This blog is intended for artists who need information on how to use PhotoShop for their finished artwork and reference photos. This blog is not intended to teach digital painting or advanced use of PhotoShop.
HOW AN ARTIST CAN USE ADOBE PHOTOSHOP
Besides paints and pencils (paper, canvasses, etc.), the most important tool for an artist is Adobe Photoshop. Even if you only need it to change the resolution of your images to enter contests and post images on Facebook or your website, you need to know how to use it.
In the olden days when the Internet was young and so was I, Adobe sold their software packages for hundreds and even thousands of dollars. As each new edition came out, I had to ante up for the new software.

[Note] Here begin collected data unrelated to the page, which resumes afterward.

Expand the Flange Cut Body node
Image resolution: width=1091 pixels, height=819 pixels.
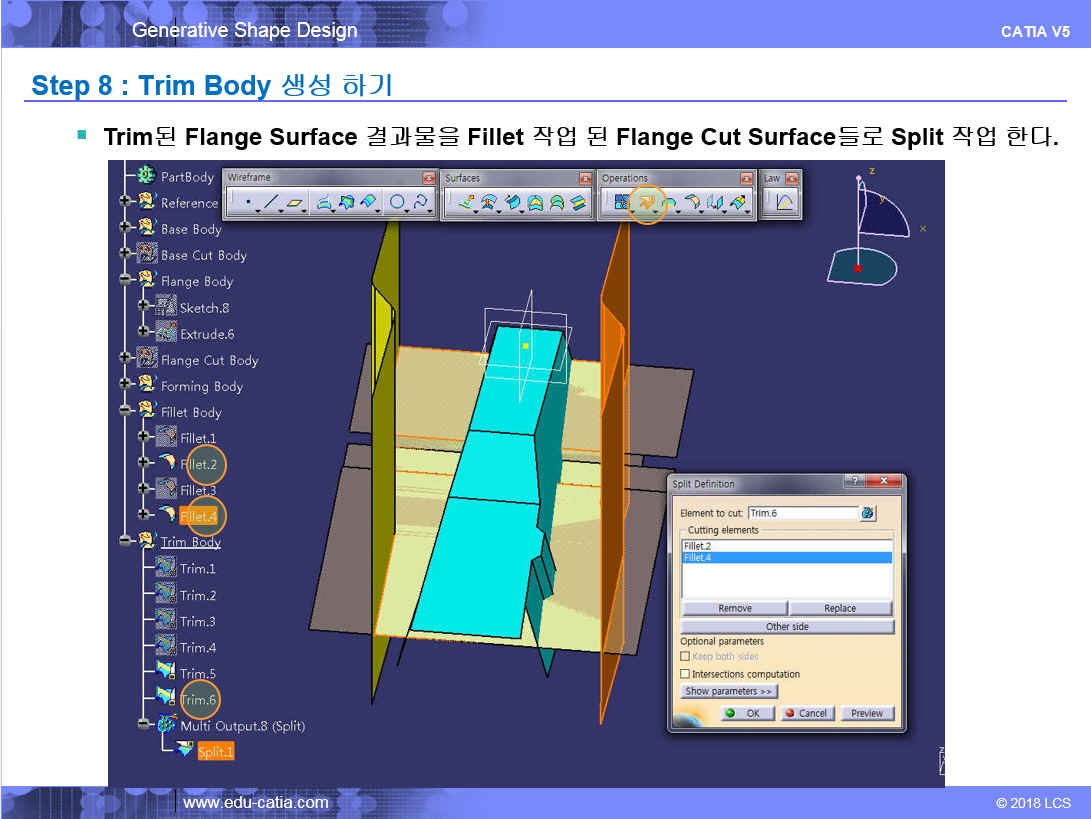pyautogui.click(x=125, y=360)
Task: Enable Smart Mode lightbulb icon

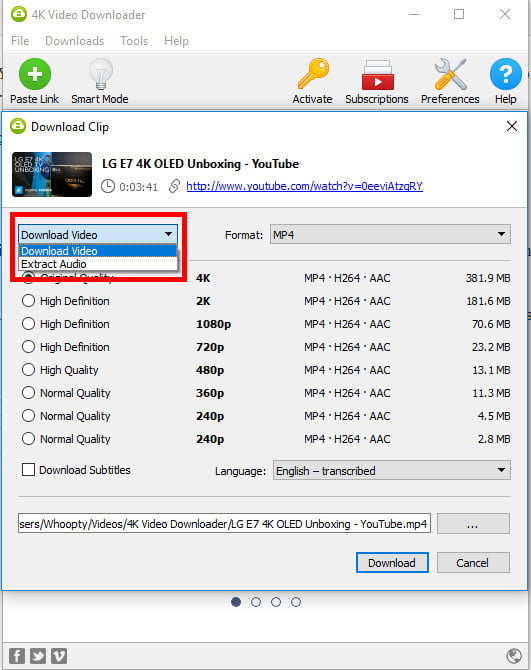Action: (x=101, y=74)
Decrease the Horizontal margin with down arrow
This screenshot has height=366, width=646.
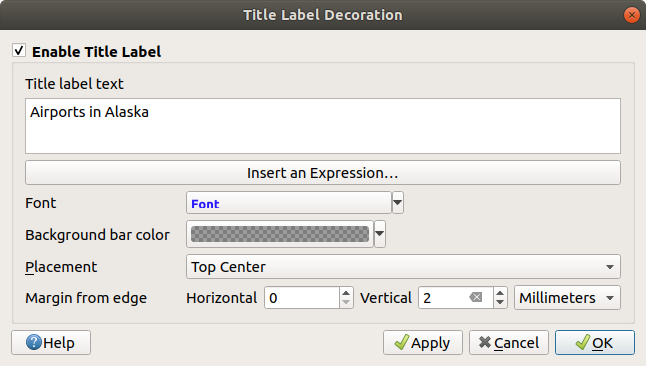point(346,303)
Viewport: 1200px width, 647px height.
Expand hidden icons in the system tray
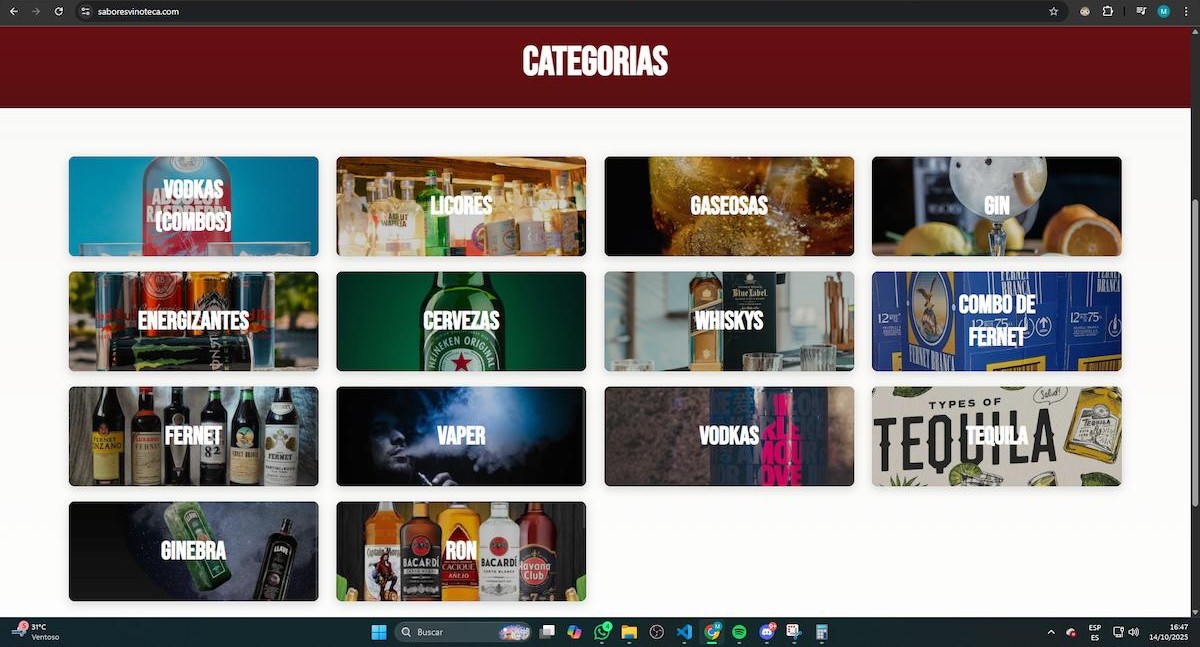pos(1051,632)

This was very expensive but as a graphic designer, I had no choice but to keep up. Since then, Adobe has put in place a new plan where they no longer sell their software at all. You rent access to it for a monthly charge.
Adobe has Creative Cloud plans (adobe.com) for individuals and you can sign up for Photoshop for $9.99/month. Or, you can buy other software like Adobe Elements, but it will not be as robust as PhotoShop. But I’m just talking about Photoshop here.
PhotoShop has been around for over 25 years and infinite changes/updates have been made. Because of this, there are several ways to accomplish the same task. I am showing you how I do it, but as you grow more comfortable with the software, you will probably find your own way of getting your work done. Good for you. Take advantage of all that PhotoShop has to offer.
I don’t own any stock in Adobe PhotoShop. I use it because it is the industry standard and I like the software. Lightroom and Elements are also Adobe products and what I teach should translate well to this software, and probably others as well.